ATI RN
RN Nursing Care of Children Online Practice 2019 A
1. Where would nonpathologic cyanosis normally be present in the newborn shortly after birth?
- A. Feet and hands
- B. Bridge of nose
- C. Circumoral area
- D. Mucous membranes
Correct answer: A
Rationale: Nonpathologic cyanosis in newborns shortly after birth is typically present in the feet and hands, known as acrocyanosis. This is a normal finding due to the immature peripheral circulation in newborns. Cyanosis of the bridge of the nose, circumoral area, and mucous membranes indicates generalized cyanosis, which suggests a potential underlying distress or major abnormality. Therefore, choice A is correct as it describes the expected location for nonpathologic cyanosis in newborns, while choices B, C, and D represent areas associated with abnormal cyanosis.
2. The nurse is assessing a 3-year-old African American child whose height and weight are at the 20th percentile on the growth chart. What should the nurse recognize?
- A. The data suggest the child requires nutritional intervention
- B. The NCHS charts are accurate for U.S. African American children
- C. A correction factor is used for nonwhite ethnic groups
- D. No assessment can be made until several measurements are plotted over time
Correct answer: B
Rationale: The NCHS growth charts serve as reference guides for all racial or ethnic groups, including African American children. The 20th percentile for height and weight does not indicate nutritional failure but provides a reference point for ongoing assessment. Choice A is incorrect because being at the 20th percentile does not automatically imply the need for nutritional intervention. Choice C is incorrect as there is no correction factor specifically used for nonwhite ethnic groups in this context. Choice D is incorrect as a single measurement at the 20th percentile can provide valuable information for assessment.
3. When assessing a child with leukemia, which clinical manifestations should the nurse anticipate?
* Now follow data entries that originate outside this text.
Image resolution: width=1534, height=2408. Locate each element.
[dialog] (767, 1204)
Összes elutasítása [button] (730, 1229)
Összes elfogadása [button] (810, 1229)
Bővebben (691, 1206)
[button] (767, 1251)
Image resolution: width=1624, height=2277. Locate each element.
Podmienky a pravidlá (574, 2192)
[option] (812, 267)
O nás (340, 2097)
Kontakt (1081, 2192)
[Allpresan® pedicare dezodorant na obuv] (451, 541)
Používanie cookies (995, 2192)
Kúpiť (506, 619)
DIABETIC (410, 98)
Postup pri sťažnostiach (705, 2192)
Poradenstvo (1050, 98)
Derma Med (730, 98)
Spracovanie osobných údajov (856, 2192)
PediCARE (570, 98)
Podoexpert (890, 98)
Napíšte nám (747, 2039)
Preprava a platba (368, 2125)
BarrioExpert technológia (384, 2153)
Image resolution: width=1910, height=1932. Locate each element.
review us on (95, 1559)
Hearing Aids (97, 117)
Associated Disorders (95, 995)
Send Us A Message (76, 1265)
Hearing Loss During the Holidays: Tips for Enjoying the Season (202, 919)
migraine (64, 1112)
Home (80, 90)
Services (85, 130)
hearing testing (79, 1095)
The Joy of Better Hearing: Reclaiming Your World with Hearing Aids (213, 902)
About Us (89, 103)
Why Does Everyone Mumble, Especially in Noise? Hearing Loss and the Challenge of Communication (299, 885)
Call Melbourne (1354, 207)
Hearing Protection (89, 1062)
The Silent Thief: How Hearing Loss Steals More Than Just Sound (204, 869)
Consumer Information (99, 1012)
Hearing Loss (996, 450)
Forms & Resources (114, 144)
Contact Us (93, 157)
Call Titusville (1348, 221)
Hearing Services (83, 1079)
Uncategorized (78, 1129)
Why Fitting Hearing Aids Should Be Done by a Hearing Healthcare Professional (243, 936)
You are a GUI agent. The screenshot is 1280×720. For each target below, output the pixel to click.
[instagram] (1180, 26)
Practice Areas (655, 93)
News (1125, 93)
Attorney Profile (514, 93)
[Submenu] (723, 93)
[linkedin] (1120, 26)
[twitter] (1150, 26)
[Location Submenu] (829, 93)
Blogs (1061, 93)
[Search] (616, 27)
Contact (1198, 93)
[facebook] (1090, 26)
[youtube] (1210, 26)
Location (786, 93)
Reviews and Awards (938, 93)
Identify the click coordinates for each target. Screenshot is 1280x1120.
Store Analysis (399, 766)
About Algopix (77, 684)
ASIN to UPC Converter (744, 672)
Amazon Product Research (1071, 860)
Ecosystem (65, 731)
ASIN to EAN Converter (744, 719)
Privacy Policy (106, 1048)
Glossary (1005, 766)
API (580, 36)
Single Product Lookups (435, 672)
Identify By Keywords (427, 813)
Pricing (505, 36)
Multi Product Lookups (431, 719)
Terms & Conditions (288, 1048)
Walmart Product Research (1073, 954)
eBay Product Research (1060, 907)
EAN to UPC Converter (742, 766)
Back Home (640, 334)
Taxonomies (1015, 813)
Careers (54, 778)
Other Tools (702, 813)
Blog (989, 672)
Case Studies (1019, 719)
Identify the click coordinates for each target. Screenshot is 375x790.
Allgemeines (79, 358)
- A. Petechiae, fever, fatigue
- B. Headache, papilledema, irritability
- C. Muscle wasting, weight loss, fatigue
- D. Decreased intracranial pressure, psychosis, confusion
Correct answer: A
Rationale: The correct answer is A: Petechiae, fever, fatigue. Children with leukemia commonly present with petechiae (due to low platelet count), fever (due to infection), and fatigue (due to anemia), which are classic manifestations of the disease. Option B is incorrect because headache, papilledema, and irritability are more indicative of increased intracranial pressure, not leukemia. Option C is incorrect as muscle wasting and weight loss are not typical initial manifestations of leukemia in children. Option D is incorrect as decreased intracranial pressure, psychosis, and confusion are not commonly associated with leukemia.
4. The nurse on a pediatric unit is writing guidelines for age-specific preparation of children for procedures based on developmental characteristics. What guideline is accurate?
- A. Inform toddlers about an upcoming procedure 2 hours before the procedure is to be performed.
- B. Inform school-age children about an upcoming procedure immediately before the procedure is scheduled to occur.
- C. Discourage parent presence during procedures on infants and toddlers.
- D. Use simple diagrams of anatomy and physiology to explain a procedure to a school-age child.
Correct answer: D
Rationale: Using simple diagrams helps school-age children understand what to expect in a procedure, catering to their developmental level and reducing anxiety. Informing toddlers too early can increase anxiety, and parents' presence is generally comforting, not discouraging.
5. The parent of a 3-month-old infant is concerned because the infant is not able to sit independently. How should the nurse respond to this parent's concern?
- A. Sitting ability and the age of first tooth eruption are not correlated.
- B. Most infants sit steadily at 4 months.
- C. Most infants sit steadily at 3 months.
- D. Most infants do not sit steadily until 6-8 months.
Correct answer: D
Rationale: The correct answer is D because sitting steadily typically occurs closer to 6-8 months of age, not 3 or 4 months. Choice A is incorrect because sitting ability and the age of first tooth eruption are not related. Choice B and C are incorrect as most infants do not sit steadily at 3 or 4 months, and it is more common for infants to achieve this milestone around 6-8 months.